Your assignment
Using the entries below, show all lines with the string "Given".

---- Task inputs

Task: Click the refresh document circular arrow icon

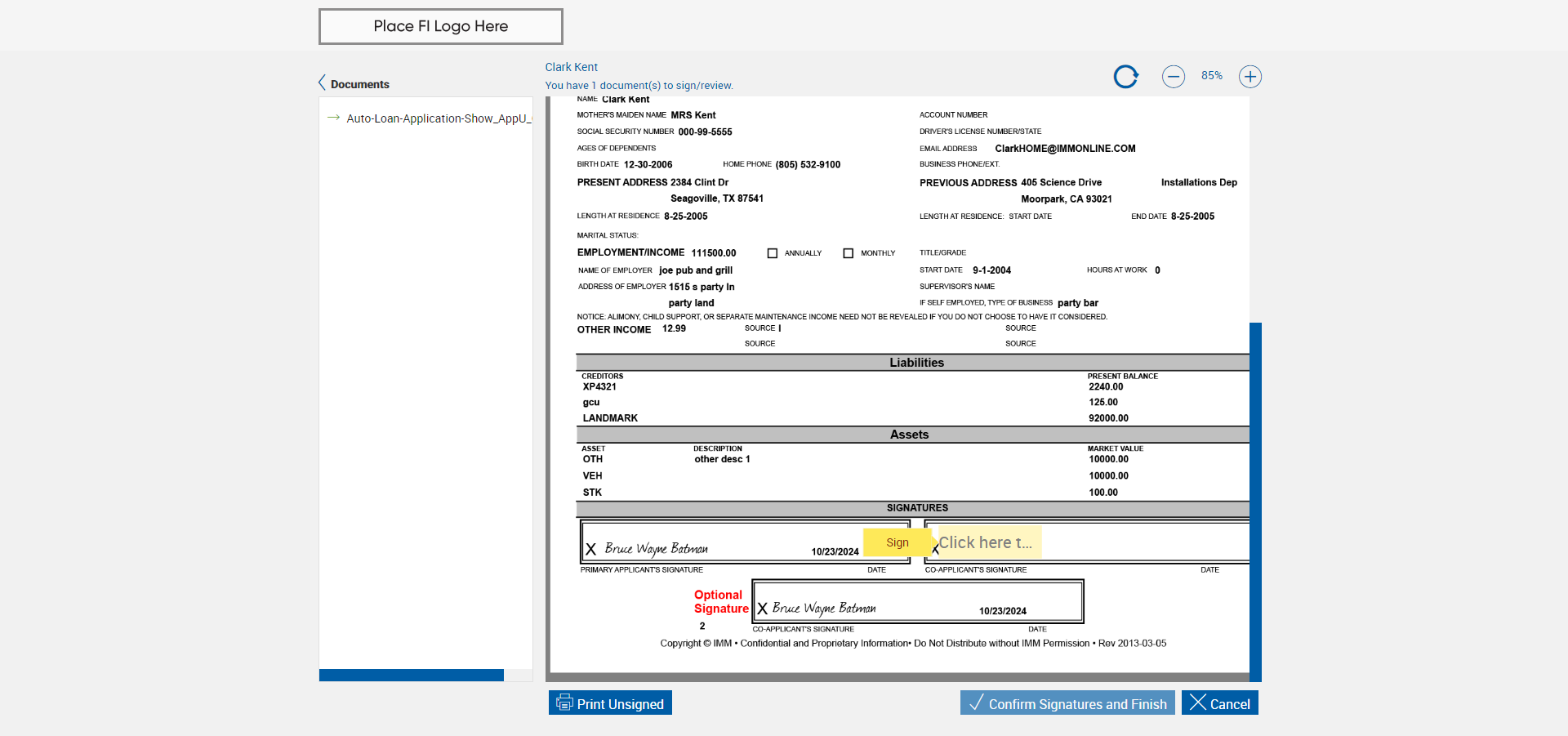Action: [x=1126, y=77]
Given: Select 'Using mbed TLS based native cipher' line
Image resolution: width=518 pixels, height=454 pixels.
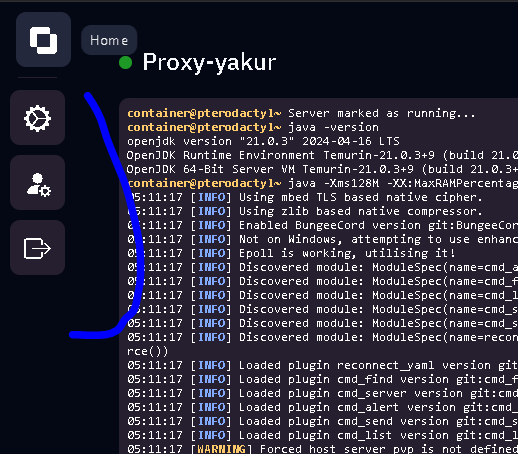Looking at the screenshot, I should click(x=305, y=197).
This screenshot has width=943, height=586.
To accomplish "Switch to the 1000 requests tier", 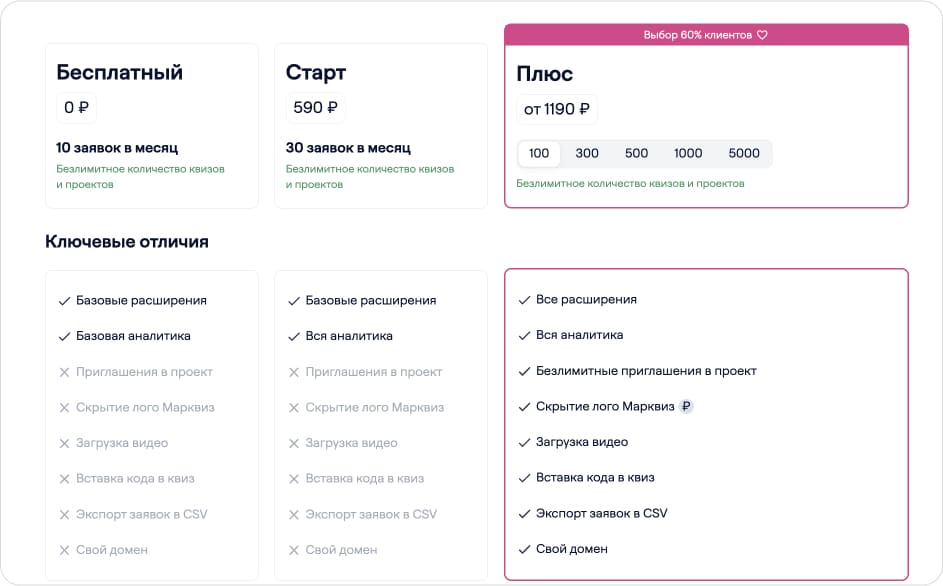I will click(688, 154).
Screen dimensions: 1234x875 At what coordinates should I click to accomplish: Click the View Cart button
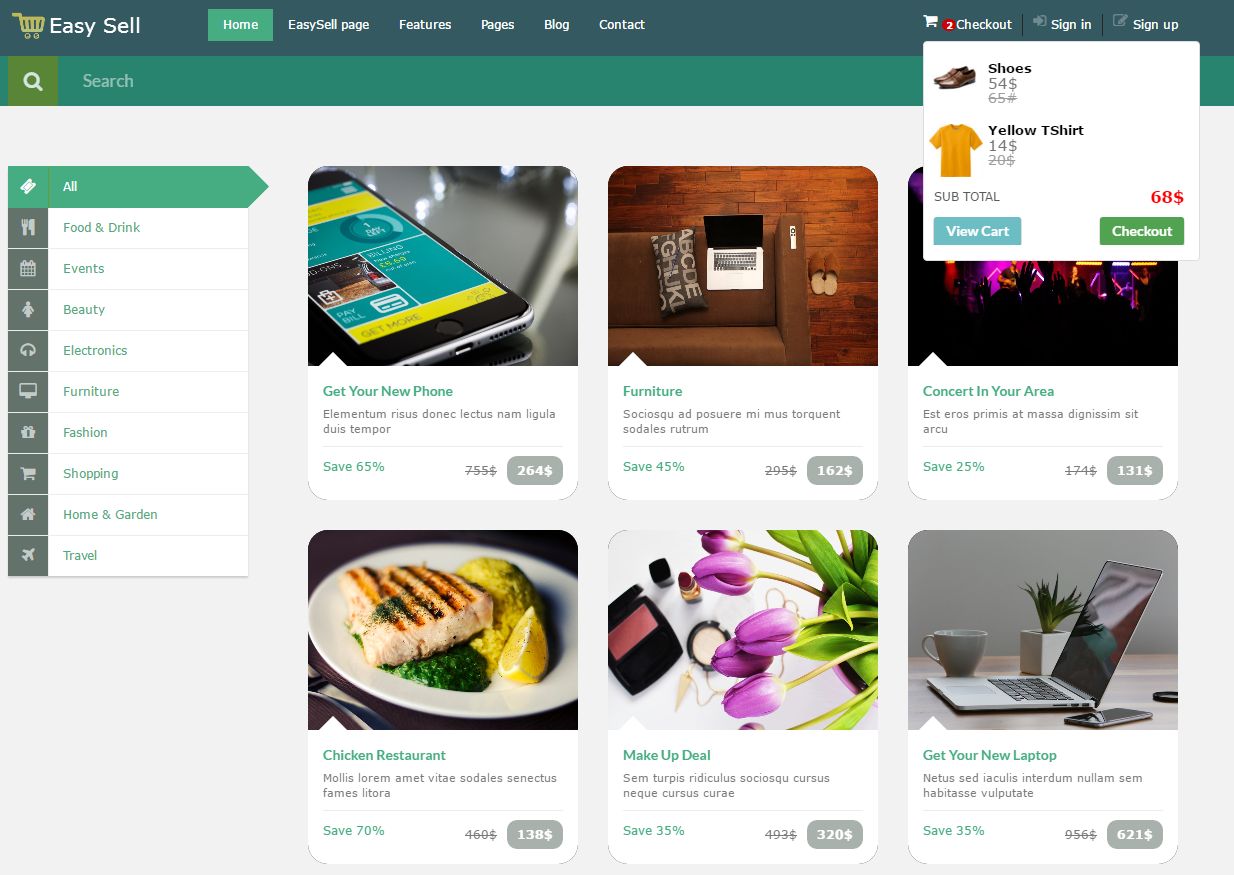pyautogui.click(x=977, y=231)
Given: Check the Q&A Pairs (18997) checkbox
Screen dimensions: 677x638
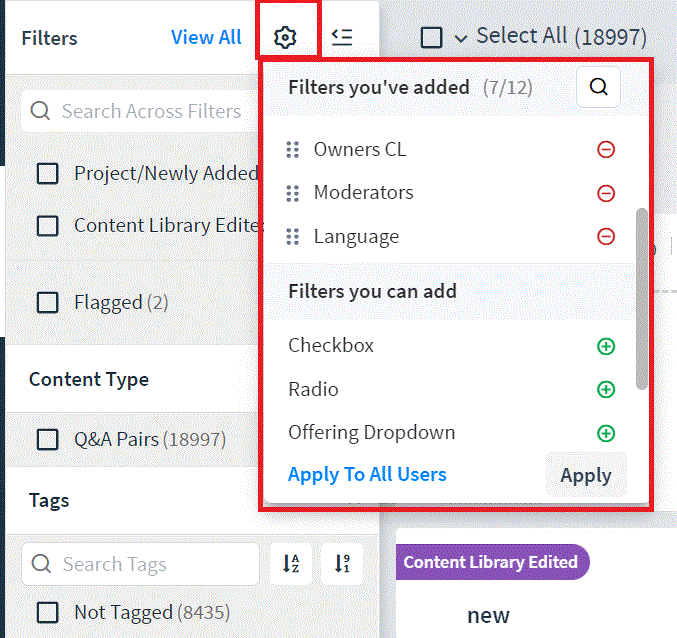Looking at the screenshot, I should 47,439.
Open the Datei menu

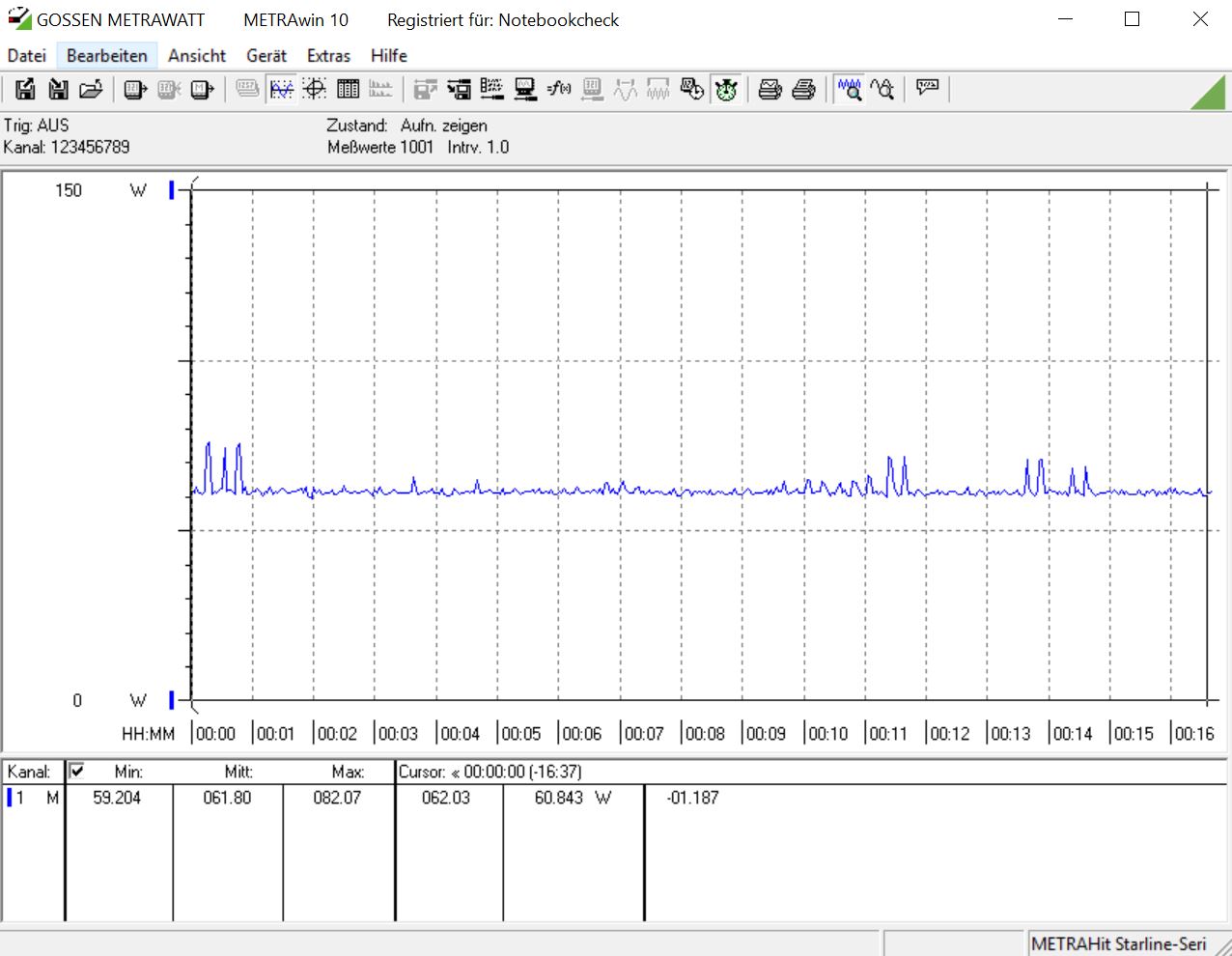pos(27,56)
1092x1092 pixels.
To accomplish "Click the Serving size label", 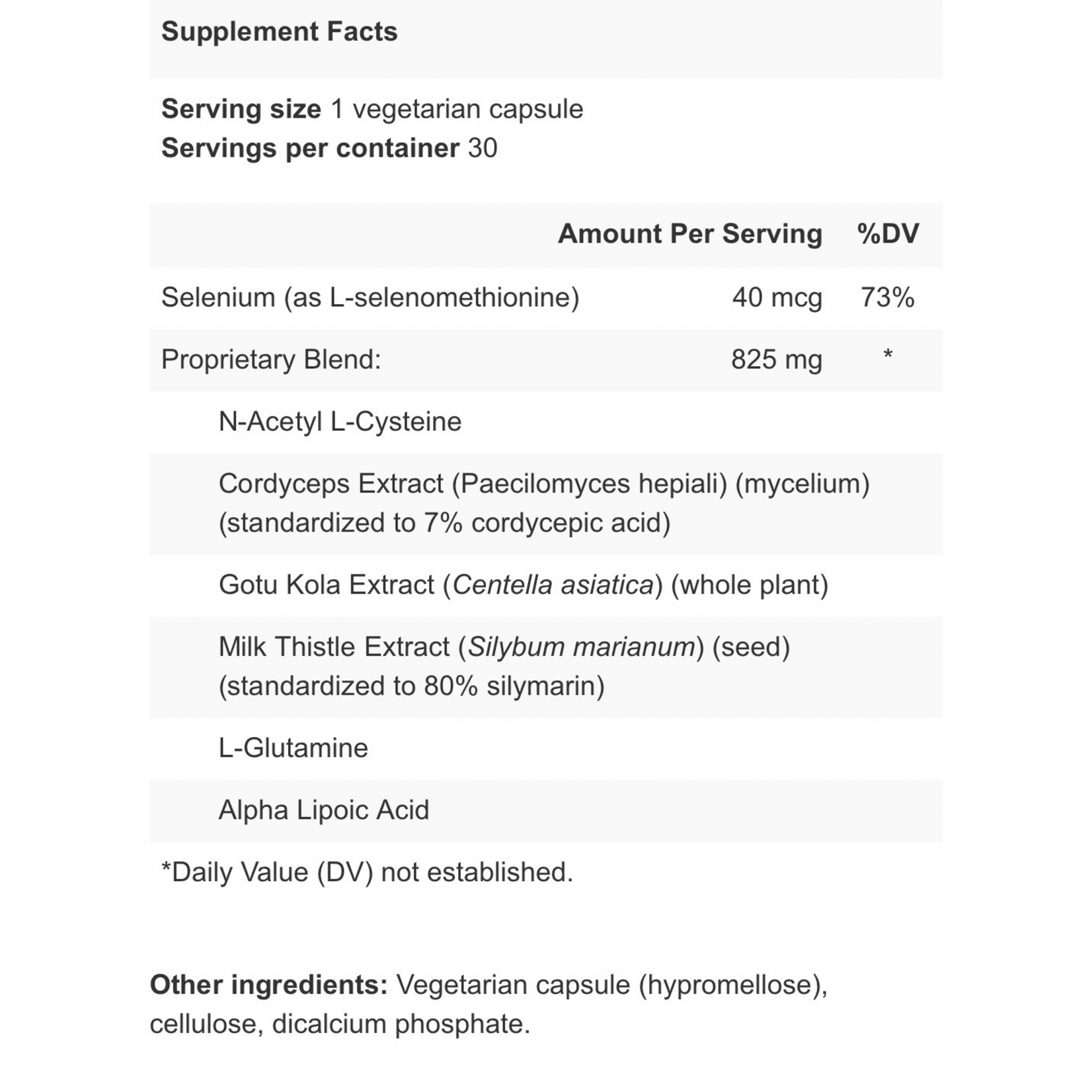I will click(x=241, y=109).
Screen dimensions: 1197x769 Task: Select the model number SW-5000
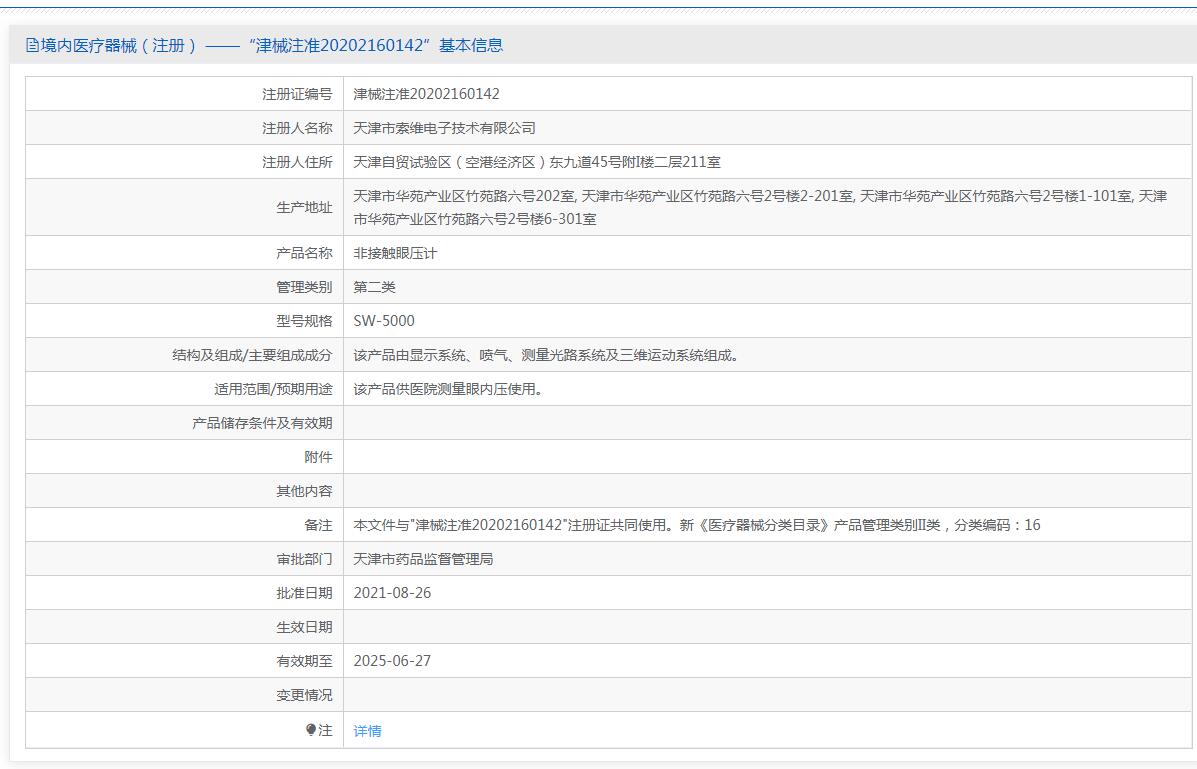(384, 321)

--------

Answer to this exercise
Given: Select 'Using mbed TLS based native cipher' line
Given: Check the Q&A Pairs (18997) checkbox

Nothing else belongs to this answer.